El juez Scalia no sólo fue un distinguido jurista; era un hombre maravilloso, lleno de vitalidad y humor. Nunca ocultó su catolicismo intenso, cultivado en él en su juventud. (Tampoco dudaba en expresar sus preocupaciones cuando le parecía que la Iglesia se salía de la gran tradición sobre la que se fundamentaba.) Era un esposo y padre devoto, y sus amistades se extendieron mucho más allá de quienes estaban de acuerdo con su jurisprudencia. Fue un hombre de honor, un dedicado servidor público y, con Henry Hyde, fue uno de los dos católicos más influyentes en los asuntos nacionales durante sus años en Washington. Se le echará mucho de menos, no sólo por quienes tuvimos el privilegio de conocerlo, sino por cualquier persona que se preocupe por la inteligencia y la integridad en la vida pública.
Para llenar su puesto en la Corte se desatará una enorme lucha política; es demasiado pronto para saber cómo se resolverá. Pero no es demasiado pronto para hacerle un último honor a Scalia y preguntar, ¿por qué la lucha es tan crucial? ¿Por qué el Tribunal Supremo se ha convertido en tal leviatán para nuestra vida pública nacional?

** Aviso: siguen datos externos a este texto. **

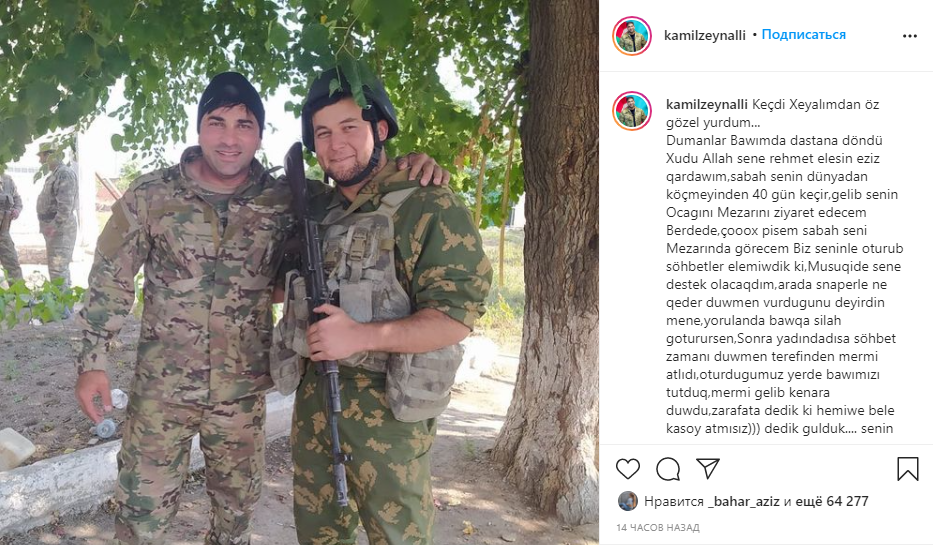Click the word Нравится under the action icons

coord(674,502)
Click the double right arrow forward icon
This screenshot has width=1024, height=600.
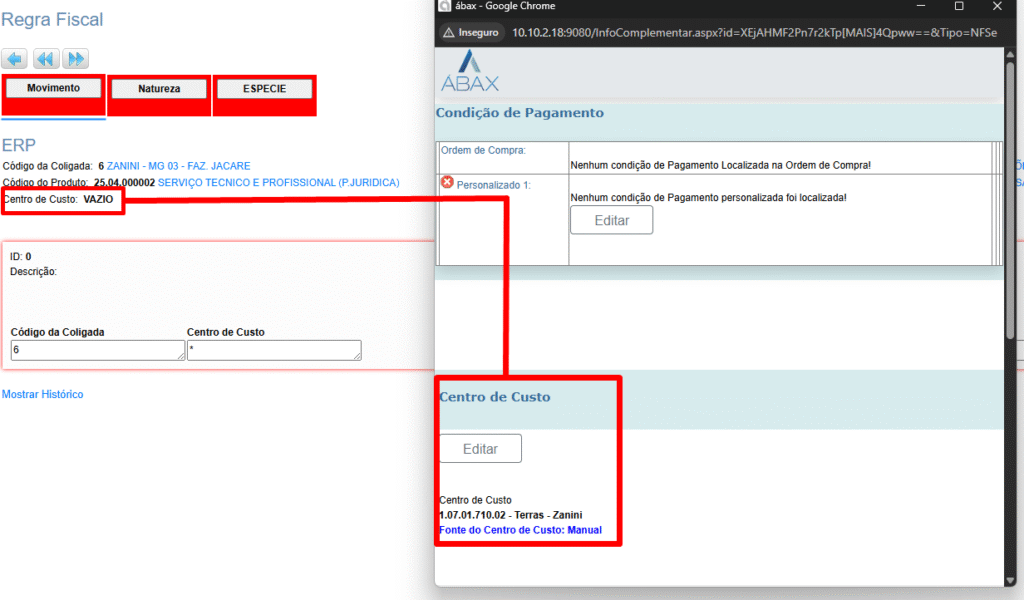click(76, 59)
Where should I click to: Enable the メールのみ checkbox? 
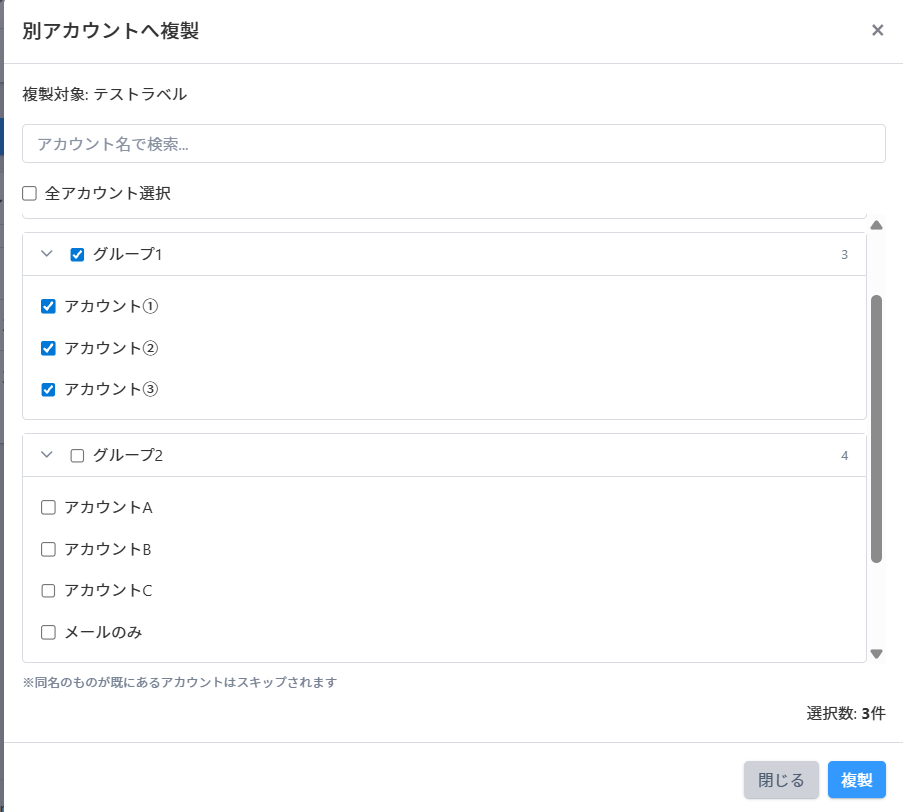[x=48, y=632]
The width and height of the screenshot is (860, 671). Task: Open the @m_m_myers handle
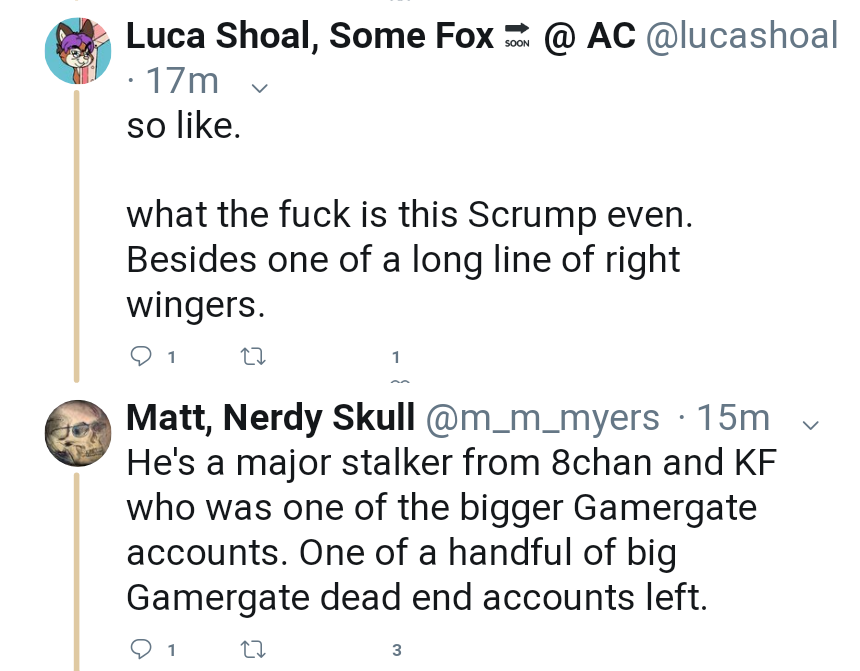[x=542, y=418]
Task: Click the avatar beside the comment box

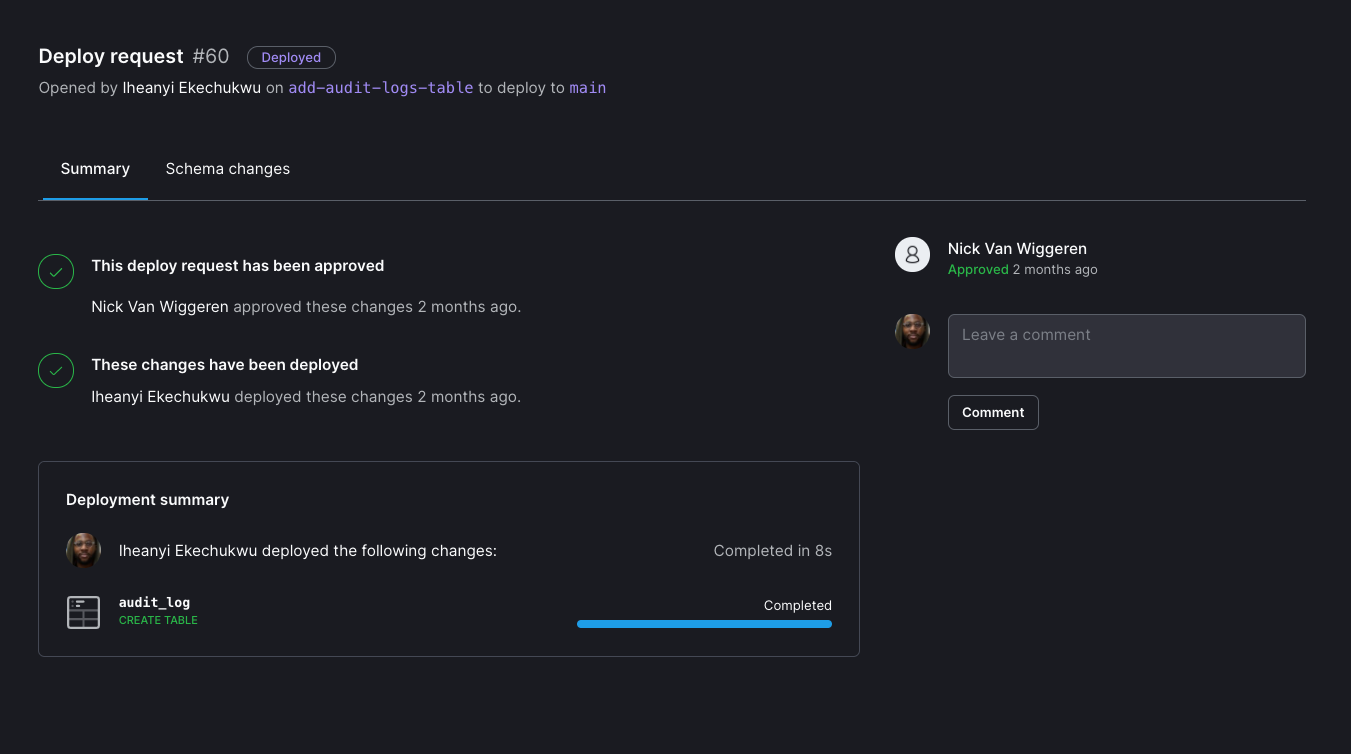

Aquí hay algo mal. El pasado junio, un hombre, el juez Anthony Kennedy, decidió en nombre de 322 millones de estadounidenses, que la Constitución incluye un "derecho" para que las personas del mismo género se “casen”. Dejemos a un lado el hecho de que su razonamiento era tan engañoso (de hecho vacuo) que los defensores más entusiastas del "matrimonio homosexual" estaban consternados por el mismo, e intentan encontrar otro caso que pondría su "derecho" sobre terreno constitucional más firme. Dejemos a un lado el hecho, señalado anteriormente, de que tras la disidencia del juez Scalia sobre la opinión de Kennedy, se necesitaran los registros dentales para identificar los restos.

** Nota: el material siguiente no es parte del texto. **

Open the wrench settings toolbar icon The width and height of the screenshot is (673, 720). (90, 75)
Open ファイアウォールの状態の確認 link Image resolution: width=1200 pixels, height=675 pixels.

La verdadera pregunta era, es, y debe ser la siguiente: ¿Por qué un hombre decidía esto por todo el país? ¿Por qué un tema tan profundamente controvertido fue retirado de la deliberación del pueblo y sus legisladores, y decidido por jueces que no fueron electos y no tienen que rendir cuentas? (Sí, ya sé, los jueces del Tribunal Supremo pueden ser impugnados, pero si creen que eso es una solución para Obergefell – o en cualquier otra instancia imaginable – les puedo vender un puente en Brooklyn.)
Estados Unidos pudiera honrar la memoria del gran Antonin Scalia si la campaña presidencial de 2016 – que, inevitable y amargamente, ahora incluirá la cuestión de su sucesor – debatiera con seriedad las preguntas anteriores: ¿Por qué estas nominaciones del Tribunal Supremo han llegado a ser tan importantes, y qué se puede hacer para restablecer el equilibrio en el orden constitucional de los Estados Unidos?